Choreografie: Cristian Duarte, Rafaële Giovanola // Tanz: Dennis Alamanos, Fa-Hsuan Chen, Álvaro Esteban, Tanja Marín Friðjónsdóttir, Werner Nigg, Susanne Schneider // Musik: Jörg Ritzenhoff // Ausstattung: Kristelle Paré // Lichtgestaltung: Marc Brodeur // Dramaturgie: Rainald Endraß
Drei Monate vor der Premiere öffnet CocoonDance die Türen und gibt Einblicke in den Entstehungsprozess der neuesten Produktion. Der Mythos von Orpheus ist der bevorzugte Gegenstand, an dem Künstler aller Sparten die Bedingungen und den Charakter der Kunst, Macht und Ohnmacht von Kunst- Praktiken reflektieren. Verkürzt ausgedrückt behandelt der Orpheus-Mythos eine Schwellenerfahrung, insbesondere jener Teil, der die Rückholung Eurydikes aus dem Reich der Toten erzählt. Der Stoff thematisiert so auch die Bewegung selbst. Im Zentrum steht die Tanzfigur der (Um-)Wendung – die verbotene (Blick-) Berührung, was sich auch als eine Allegorie von Choreografie lesen ließe. Zunächst jedoch gibt der Stoff Cristian Duarte und Rafaële Giovanola nicht viel weniger vor, als einen zu reflektierenden Raum der künstlerischen Begegnung, einen einzigartigen radikalen Erfahrungs- und Experimentierraum zwischen Leben, Tod und Kunst.
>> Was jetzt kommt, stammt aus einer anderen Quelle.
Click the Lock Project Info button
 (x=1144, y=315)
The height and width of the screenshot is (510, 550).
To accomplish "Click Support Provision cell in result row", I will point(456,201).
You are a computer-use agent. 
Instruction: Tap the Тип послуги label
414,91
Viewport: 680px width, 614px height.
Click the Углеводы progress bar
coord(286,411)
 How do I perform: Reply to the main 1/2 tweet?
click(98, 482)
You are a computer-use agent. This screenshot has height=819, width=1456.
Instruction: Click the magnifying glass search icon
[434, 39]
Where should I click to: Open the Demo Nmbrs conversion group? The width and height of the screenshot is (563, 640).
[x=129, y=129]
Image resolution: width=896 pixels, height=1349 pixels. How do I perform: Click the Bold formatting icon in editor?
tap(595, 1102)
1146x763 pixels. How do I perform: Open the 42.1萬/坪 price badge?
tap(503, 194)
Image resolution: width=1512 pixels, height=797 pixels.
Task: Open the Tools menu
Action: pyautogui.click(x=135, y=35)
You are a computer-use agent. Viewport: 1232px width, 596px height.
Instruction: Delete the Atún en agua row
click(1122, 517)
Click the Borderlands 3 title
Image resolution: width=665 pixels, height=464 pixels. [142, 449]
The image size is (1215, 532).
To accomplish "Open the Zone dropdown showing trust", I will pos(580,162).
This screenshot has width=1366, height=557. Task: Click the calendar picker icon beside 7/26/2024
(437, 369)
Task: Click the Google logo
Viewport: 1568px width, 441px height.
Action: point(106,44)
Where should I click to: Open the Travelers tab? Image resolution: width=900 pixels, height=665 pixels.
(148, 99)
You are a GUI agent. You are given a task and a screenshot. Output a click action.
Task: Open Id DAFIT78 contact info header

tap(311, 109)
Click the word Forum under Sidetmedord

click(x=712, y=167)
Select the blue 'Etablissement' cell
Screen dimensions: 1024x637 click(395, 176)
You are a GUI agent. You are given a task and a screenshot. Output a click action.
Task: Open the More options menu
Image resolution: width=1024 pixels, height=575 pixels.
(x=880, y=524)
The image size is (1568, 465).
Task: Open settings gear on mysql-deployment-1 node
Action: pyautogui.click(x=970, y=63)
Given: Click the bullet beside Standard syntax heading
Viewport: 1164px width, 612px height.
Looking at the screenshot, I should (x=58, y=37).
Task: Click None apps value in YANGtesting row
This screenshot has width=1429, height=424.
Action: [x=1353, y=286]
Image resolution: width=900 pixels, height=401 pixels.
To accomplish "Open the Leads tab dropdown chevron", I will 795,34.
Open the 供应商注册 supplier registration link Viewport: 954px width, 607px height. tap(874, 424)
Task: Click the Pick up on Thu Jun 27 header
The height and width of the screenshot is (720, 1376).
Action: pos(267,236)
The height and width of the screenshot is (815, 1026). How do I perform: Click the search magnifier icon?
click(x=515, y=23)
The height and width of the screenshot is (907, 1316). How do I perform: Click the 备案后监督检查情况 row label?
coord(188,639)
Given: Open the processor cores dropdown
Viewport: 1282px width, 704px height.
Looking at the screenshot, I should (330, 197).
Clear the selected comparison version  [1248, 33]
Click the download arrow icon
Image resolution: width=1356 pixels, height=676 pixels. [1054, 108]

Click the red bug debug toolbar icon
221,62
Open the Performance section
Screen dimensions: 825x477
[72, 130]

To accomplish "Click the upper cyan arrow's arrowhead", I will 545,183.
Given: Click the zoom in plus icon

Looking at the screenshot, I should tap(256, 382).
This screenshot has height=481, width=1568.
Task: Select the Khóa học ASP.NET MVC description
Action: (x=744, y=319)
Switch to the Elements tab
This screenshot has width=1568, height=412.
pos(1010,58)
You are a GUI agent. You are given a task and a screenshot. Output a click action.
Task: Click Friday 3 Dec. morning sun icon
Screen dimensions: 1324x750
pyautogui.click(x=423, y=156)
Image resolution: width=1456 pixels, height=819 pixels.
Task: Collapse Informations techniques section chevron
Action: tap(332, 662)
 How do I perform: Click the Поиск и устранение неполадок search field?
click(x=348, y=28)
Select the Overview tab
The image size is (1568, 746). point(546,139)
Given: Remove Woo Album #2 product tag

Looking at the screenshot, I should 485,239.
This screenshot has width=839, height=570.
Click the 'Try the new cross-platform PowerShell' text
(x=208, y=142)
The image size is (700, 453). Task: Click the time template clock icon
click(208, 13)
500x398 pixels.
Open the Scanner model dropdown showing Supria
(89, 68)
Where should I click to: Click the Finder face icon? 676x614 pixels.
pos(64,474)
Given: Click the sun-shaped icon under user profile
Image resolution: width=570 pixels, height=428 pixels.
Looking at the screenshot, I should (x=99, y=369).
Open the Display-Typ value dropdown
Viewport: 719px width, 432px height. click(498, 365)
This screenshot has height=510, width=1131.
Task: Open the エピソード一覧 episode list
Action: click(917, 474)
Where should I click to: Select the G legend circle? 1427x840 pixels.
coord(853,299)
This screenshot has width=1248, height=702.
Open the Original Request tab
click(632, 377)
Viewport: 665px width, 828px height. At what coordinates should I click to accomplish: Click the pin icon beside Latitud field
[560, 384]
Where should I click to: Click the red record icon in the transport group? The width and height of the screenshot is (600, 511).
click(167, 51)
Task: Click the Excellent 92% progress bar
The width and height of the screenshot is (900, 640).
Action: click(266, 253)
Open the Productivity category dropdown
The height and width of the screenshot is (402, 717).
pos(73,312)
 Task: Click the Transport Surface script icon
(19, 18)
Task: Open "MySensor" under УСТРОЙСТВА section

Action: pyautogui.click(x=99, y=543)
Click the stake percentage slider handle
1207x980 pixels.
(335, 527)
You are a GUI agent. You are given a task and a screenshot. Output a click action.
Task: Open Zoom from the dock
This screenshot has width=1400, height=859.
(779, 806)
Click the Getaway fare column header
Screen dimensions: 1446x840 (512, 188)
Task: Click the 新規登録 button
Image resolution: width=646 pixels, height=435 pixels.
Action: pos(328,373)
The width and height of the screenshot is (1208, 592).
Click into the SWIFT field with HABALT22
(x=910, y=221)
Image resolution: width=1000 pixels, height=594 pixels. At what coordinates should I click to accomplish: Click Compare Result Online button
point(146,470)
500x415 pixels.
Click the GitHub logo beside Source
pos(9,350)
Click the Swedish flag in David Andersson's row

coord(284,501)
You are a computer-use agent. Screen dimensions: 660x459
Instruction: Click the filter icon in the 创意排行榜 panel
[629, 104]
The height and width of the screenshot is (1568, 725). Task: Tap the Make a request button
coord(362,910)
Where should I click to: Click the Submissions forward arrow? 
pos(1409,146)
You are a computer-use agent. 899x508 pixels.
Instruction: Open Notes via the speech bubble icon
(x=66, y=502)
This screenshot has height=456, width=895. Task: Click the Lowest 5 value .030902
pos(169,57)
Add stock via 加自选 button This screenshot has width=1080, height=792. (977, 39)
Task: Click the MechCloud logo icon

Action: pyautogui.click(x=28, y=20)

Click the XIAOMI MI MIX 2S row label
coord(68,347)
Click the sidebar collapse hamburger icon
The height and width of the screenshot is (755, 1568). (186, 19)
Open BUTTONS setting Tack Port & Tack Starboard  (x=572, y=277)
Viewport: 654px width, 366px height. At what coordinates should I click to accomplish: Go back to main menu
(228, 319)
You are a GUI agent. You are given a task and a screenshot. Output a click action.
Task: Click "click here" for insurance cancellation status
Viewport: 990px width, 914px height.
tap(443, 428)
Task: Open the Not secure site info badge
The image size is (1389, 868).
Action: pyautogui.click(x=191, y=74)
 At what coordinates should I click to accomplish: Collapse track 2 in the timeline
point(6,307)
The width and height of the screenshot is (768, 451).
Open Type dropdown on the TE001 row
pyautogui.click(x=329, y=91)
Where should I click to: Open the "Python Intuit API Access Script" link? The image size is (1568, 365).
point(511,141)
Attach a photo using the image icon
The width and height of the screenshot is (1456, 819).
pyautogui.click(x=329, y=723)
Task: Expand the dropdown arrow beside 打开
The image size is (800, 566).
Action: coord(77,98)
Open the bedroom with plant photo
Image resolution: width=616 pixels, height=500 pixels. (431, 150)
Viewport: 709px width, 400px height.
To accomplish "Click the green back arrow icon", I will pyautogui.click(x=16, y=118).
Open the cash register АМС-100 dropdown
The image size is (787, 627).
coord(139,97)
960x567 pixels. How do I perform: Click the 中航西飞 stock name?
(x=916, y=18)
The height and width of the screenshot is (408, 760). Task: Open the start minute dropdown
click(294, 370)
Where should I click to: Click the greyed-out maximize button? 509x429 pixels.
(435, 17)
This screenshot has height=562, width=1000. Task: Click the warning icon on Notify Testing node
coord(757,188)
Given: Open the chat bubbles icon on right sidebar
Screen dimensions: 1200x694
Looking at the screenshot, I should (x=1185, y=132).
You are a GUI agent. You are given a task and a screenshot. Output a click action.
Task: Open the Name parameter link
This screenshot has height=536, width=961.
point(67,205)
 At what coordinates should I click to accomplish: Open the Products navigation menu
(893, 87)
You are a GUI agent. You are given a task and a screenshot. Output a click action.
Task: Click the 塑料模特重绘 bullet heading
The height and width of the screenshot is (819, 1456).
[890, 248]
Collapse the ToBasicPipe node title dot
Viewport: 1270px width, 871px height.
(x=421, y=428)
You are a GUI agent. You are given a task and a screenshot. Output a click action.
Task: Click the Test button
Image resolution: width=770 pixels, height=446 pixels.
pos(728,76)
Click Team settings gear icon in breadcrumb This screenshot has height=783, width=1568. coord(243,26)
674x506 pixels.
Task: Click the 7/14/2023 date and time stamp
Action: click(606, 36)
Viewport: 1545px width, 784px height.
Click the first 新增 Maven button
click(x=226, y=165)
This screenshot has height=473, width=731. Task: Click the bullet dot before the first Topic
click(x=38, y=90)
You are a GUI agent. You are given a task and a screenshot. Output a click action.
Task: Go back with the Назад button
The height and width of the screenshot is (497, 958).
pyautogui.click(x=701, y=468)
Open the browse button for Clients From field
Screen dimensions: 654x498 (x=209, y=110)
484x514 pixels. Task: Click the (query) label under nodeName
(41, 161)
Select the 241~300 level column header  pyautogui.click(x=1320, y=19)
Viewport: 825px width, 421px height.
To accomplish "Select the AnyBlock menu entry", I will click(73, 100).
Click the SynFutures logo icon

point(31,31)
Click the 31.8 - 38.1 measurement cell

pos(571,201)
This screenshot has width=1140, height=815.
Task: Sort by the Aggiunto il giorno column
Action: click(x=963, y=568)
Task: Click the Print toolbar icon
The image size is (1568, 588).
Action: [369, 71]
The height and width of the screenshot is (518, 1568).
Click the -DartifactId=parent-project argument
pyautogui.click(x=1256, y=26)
Eine Kooperation mit Cristian Duarte in Koproduktion mit Théâtre du Crochetan Monthey (CH), theaterimballsaal Bonn (D), LOTE São Paulo (BR). Gefördert durch: Kunststiftung NRW, Ministerium für Familie,Kinder, Jugend, Kultur und Sport des Landes Nordrhein-Westfalen, Bundesstadt Bonn, Théâtre-ProVS,, Le Conseil de la Culture Etat du Valais, La Loterie Romande, LOTE (São Paulo)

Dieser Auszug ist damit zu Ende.